WHENAS in silks my Julia goes,
Then, then, methinks, how sweetly flows
That liquefaction of her clothes.Next, when I cast mine eyes and see
That brave vibration each way free ;
O how that glittering taketh me !
Liquefaction. A word to savour. Sensuously sliding off the surface of your tongue. Liquefaction, the process of liquefying; the process of turning something that was not a liquid into a liquid.
For the last day and a half, I was ensconced with my team at work, seeing where we’re trying to go, reviewing how we’re getting there, working out what we can do better. All made more enjoyable because we had the privilege of Doc working with us.
Jeremy and his team spent some time showing us the things we’d been able to do with Tiddlywiki, and the discussion moved on into one of my favourite subjects, the flow of information. I was stressing the importance of not building walled gardens with our applications, making sure that our applications allow customers to import or export their information simply, and in standardised ways.
Something about that conversation stuck with me, and I pondered on it later. And this is where I went:
At one time all assets were physical. When we wanted to exchange assets all we could do was barter them, albeit at some rate of exchange we could discover or determine. When the idea of money came along, everything changed, and the barter economy went away. Since money could operate as a medium of exchange, it became possible for us to convert our physical assets into something “liquid”.

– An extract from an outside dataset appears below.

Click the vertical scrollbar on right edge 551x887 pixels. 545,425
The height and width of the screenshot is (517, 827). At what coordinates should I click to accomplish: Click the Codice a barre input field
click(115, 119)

I was struck by the liquid concept. When we convert physical assets into this thing we call money, then something strange happens, very similar to what happens when, for example, soil liquefaction takes place. Something hard and physical undergoes a structural change. One of the words used to describe this changed substance is cohesionless.
Now money went through a number of iterations along the road from physical to digital, growing up from being a store of value to being a medium of exchange and a unit of account. People wailed and moaned and gnashed their teeth as something physical and real became something representational and digital. One of the words used to describe what happened to money along the way is that it became commoditised. And people did not like it. It didn’t feel like it was theirs. So some held on to the gold, some kept the banknotes under their mattresses, some insisted on cheques forever and a day. But in the end everyone went digital.
Something similar is happening to information. All we can “own” is the conventional representation, the token for whatever we convert into digital form. We don’t own the digital form. It’s just an ocean of bits. You can keep track of what you put in before it became digital water, you can keep track of what you took out as digital water, but while it’s there, it’s just water.
Just water. Not my water and your water. Not text water and video water and audio water. Not black water and white water. Just water. Pure water.
Water which we can use to do many things, which we can mix in different ways, which we can mash up and recombine and repackage. Water which we can do all these things with because we have avoided polluting it.
When money became water, we kept the tokens, the conventional representations and ownership symbols, we kept them out of the water.
We have to do the same with information. With everything digital.
The tokens have to be kept out of the water.